To avoid the potential adverse impacts of climate change from global warming, it is suggested that the target of net zero emissions should be reached by this mid-century. Thailand is aiming to achieve carbon neutrality by 2050. Since electricity generation is one of the largest producers of carbon dioxide emission, the associated emissions must be greatly reduced to achieve the targets mentioned above. Thus, new generation expansion plans must be well developed. This paper discusses the development of generation expansion plans considering Thailand’s latest policies along with enhancement of the existing multi-period linear programming model, allowing new electricity generation technologies having low emissions, e.g., solar PV with battery and hydrogen blending in natural gas, to be integrated into generation expansion planning. Then, four generation expansion plans with different levels of hydrogen blending in natural gas are proposed and discussed. It is found that Thailand can achieve carbon neutrality by 2050 by promoting more use of renewable energy altogether with trade-off between land for solar PV installation and amount of hydrogen blended in natural gas.
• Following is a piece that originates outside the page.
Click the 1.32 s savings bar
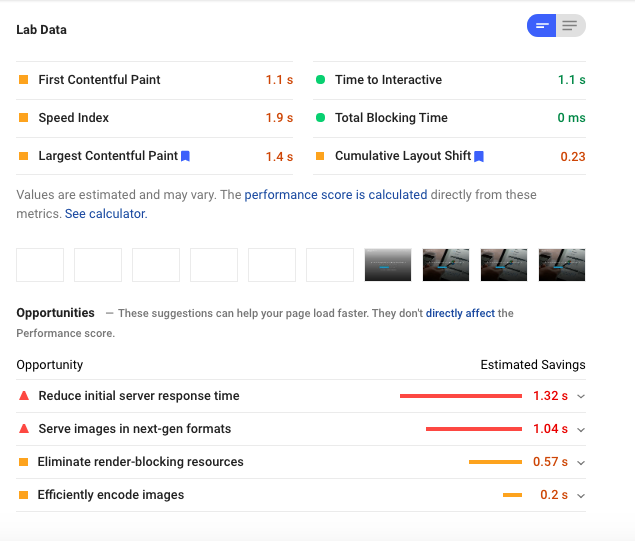 461,396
The lesson learned from this study provides crucial information about possible pathways to achieve carbon neutrality in the electricity sector for policy makers in other countries.

Suggested Citation

  • Radhanon Diewvilai & Kulyos Audomvongseree, 2022. "Possible Pathways toward Carbon Neutrality in Thailand’s Electricity Sector by 2050 through the Introduction of H 2 Blending in Natural Gas and Solar PV with BESS," Energies, MDPI, vol. 15(11), pages 1-26, May.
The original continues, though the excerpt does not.